PASS doesn't not constrain the k-mer length derived from a target sequence for interrogating candidate reads. User-defined target word length values are now passed to the algorithm using the -j option. Using larger -j values should help speed up the search when using long sequence reads, since it will restrict the sequence space accordingly. Note: whereas specificity, speed and RAM usage may increase with -j, it may yield more sparse/fragmented assemblies. Proper experimentation with various -j values are warranted.

*Refer to the "Test data" section below for a concrete example

Input


amino acid sequences can be in lower caps as well

>cnt1
TEYKLV
>cnt2
LVVVGA
>cnt3
AGGVGK
>cnt4
AGGVGK
>cnt5
GVGKSA
>cnt6
VGKSAL
>cnt7
KSALTI
>cnt8
ALTIQL
>cnt9
LTIQLI
...

General points:

  1. To be considered, sequences have to be longer than 6 amino acids or -m (but can be of different lengths). If they are shorter, the program will simply omit them from the assembly and will be placed in the .shorts file
  2. Short sequences that have not been extended are placed in the .singlets file
  3. As before, the length of individual sequence is used to determine the size of the right-most subsequence to look for initially
  4. Reads containing ambiguous amino acids "X" and characters other than ARNDCQEGHILKMFPSTWYV will be ignored entirely
  5. Spaces in fasta file are NOT permitted and will either not be considered or result in execution failure
  6. Ensure that your input FASTA is devoid of MS DOS/Windows new line characters (only unix newline characters are accepted). PASS will ignore peptide sequences that are not formatted properly. This unix command may be used for the conversion: tr -d '\r' < test.fasta > testconverted.fasta

Output


Output file Description
.contigs fasta file; All sequence contigs
.log text file; Logs execution time / errors
.short text file; Lists sequence reads shorter than a set, acceptable, minimum
.singlets fasta file; All unassembled sequence reads
Output file (-c 1*) Description
.readposition this is a text file listing all whole (fully embedded) reads, start and end coordinate onto the contig (in this order). For reads aligning on the minus strand, end coordinate is < start coordinate
.coverage.csv this is a comma-separated values file showing the amino acid coverage at every position for any given contig > -z

*WARNING: ASSOCIATED FILES CAN BECOME VERY LARGE!

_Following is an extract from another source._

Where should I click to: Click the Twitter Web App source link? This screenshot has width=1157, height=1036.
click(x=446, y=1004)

Understanding the .contigs fasta header


e.g.

>contig27|size52|read193|cov92.79

contig id# = 27 size (G) = 52 aa number of reads (N) = 193 cov [coverage] (C) = 92.79

the coverage (C) is calculated using the total number (T) of consensus amino acid [sum(L)] provided by the assembled sequences divided by the contig size:

C = T / G

Understanding the .coverage.csv file


e.g.

>contig1|size60000|read74001|cov37.00
12,12,13,13,13,14,14,15,16,16,20,21,22,23,25,26,27,28,27 ...

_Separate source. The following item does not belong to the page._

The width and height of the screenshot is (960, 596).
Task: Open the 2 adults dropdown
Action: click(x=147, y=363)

Each number represents the number of reads covering that amino acid at that position.

Understanding the .readposition file


e.g.

>contig1|size60000|read74001|cov37.00
READ_85952,3,32
READ_92647,6,35
READ_72602,8,37
READ_29659,9,38
READ_74582,11,40
READ_97793,11,40
READ_85742,11,40
READ_95375,12,41
READ_9721,15,44
READ_49141,16,45
READ_43328,18,1
READ_94449,18,1

In this order: read name [template th -p 1 :: name followed with 1 or 2, corresponds to the order in the sequence input (1:2)], start coordinate, end coordinate. end < start indicates read is on minus strand

PASS does not


  1. Take into consideration quality scores. It is up to the user to process the sequence data before assembly.
  2. Consider sequence read having any character other than A,R,N,D,C,Q,E,G,H,I,L,K,M,F,P,S,T,W,Y,V and will skip these reads entirely while reading the fasta file.

License


PASS Copyright (c) 2015-2023 Rene Warren. All rights reserved.

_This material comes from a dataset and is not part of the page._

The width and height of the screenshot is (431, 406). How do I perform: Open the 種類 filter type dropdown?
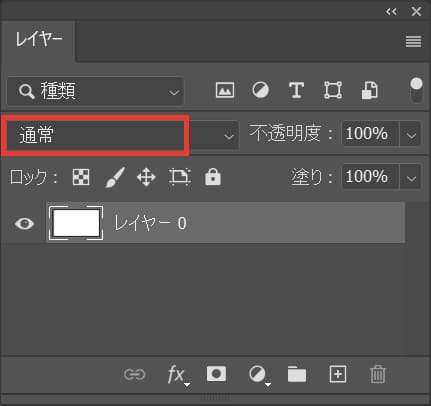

This program is free software; you can redistribute it and/or modify it under the terms of the GNU General Public License as published by the Free Software Foundation; either version 3 of the License, or (at your option) any later version.

This program is distributed in the hope that it will be useful, but WITHOUT ANY WARRANTY; without even the implied warranty of MERCHANTABILITY or FITNESS FOR A PARTICULAR PURPOSE. See the GNU General Public License for more details.